An Optimization Framework to Personalize Passive Cardiac Mechanics
Lei Shi, Ian Chen, Hiroo Takayama, Vijay Vedula
TL;DR
This work presents a nested inverse finite element analysis (iFEA) framework to personalize passive cardiac mechanics from time-resolved CT data, estimating both material parameters and the stress-free configuration via outer optimization and inner Sellier iterations, respectively. It employs stabilized variational multiscale FE formulations with orthotropic Holzapfel-Ogden and Guccione-McCulloch constitutive laws to simulate biventricle and left atrial mechanics under physiologic loading. The framework is validated on a healthy subject and three HOCM patients, showing strong agreement with image-derived cavity volumes and displacements, while revealing sensitivity to fiber orientation and the choice of optimization method (GA/BO robust vs LM sensitive). This approach enables patient-specific assessment of myocardial mechanics and holds potential for personalized diagnosis, prognosis, and treatment planning, with future work extending to active contraction and larger subject cohorts.
Abstract
Personalized cardiac mechanics modeling is a powerful tool for understanding the biomechanics of cardiac function in health and disease and assisting in treatment planning. However, current models are limited to using medical images acquired at a single cardiac phase, often limiting their applicability for processing dynamic image acquisitions. This study introduces an inverse finite element analysis (iFEA) framework to estimate the passive mechanical properties of cardiac tissue using time-dependent medical image data. The iFEA framework relies on a novel nested optimization scheme, in which the outer iterations utilize a traditional optimization method to best approximate material parameters that fit image data, while the inner iterations employ an augmented Sellier's algorithm to estimate the stress-free reference configuration.

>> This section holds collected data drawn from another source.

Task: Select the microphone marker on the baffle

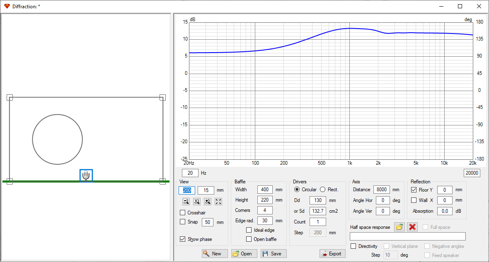Action: tap(86, 175)
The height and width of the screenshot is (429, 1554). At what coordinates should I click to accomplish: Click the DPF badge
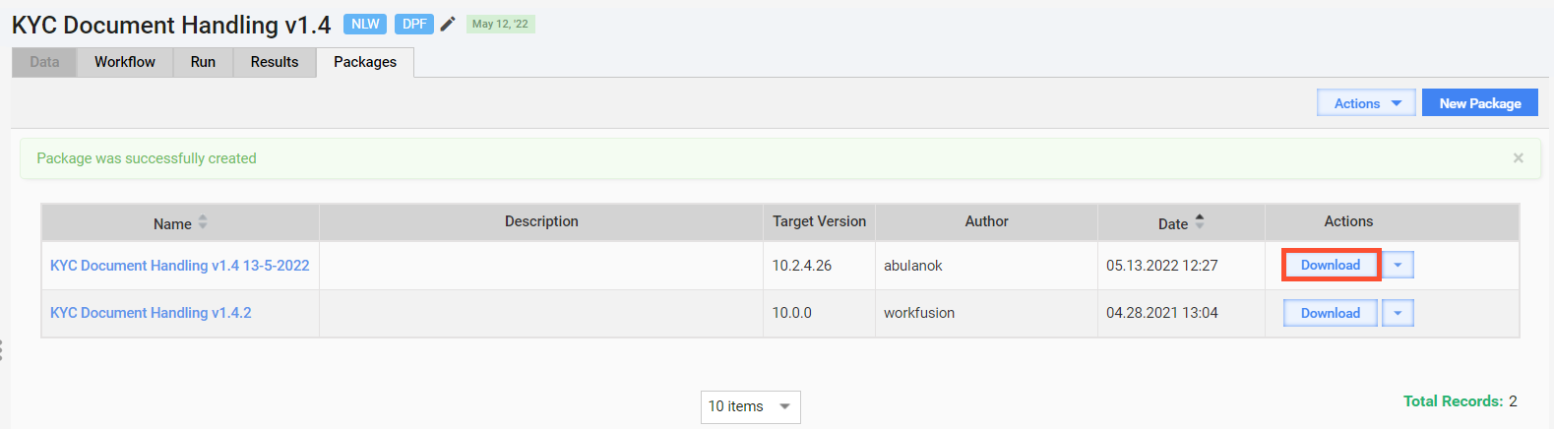pyautogui.click(x=414, y=24)
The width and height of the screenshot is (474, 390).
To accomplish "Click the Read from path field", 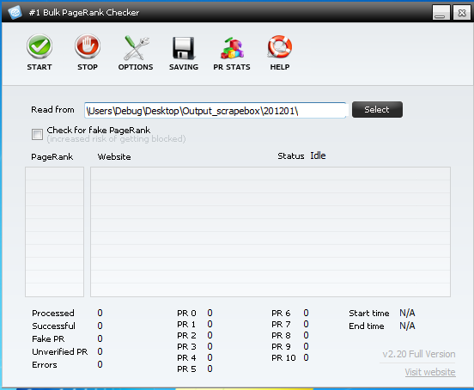I will [215, 110].
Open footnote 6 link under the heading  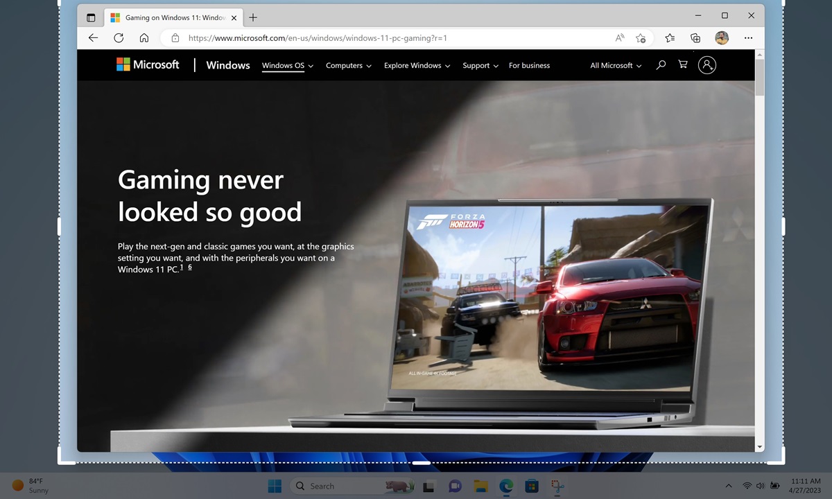(x=190, y=267)
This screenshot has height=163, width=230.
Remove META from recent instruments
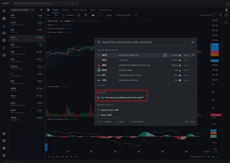click(x=193, y=55)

With a focus on characterizing the passive mechanical behavior, the framework employs structurally based anisotropic hyperelastic constitutive models and physiologically relevant boundary conditions to simulate myocardial mechanics. We use a stabilized variational multiscale formulation for solving the governing nonlinear elastodynamics equations, verified for cardiac mechanics applications. The framework is tested in myocardium models of biventricle and left atrium derived from cardiac phase-resolved computed tomographic (CT) images of a healthy subject and three patients with hypertrophic obstructive cardiomyopathy (HOCM). The impact of the choice of optimization methods and other numerical settings, including fiber direction parameters, mesh size, initial parameters for optimization, and perturbations to optimal material parameters, is assessed using a rigorous sensitivity analysis. The performance of the current iFEA is compared against an assumed power-law-based pressure-volume relation, typically used for single-phase image acquisition.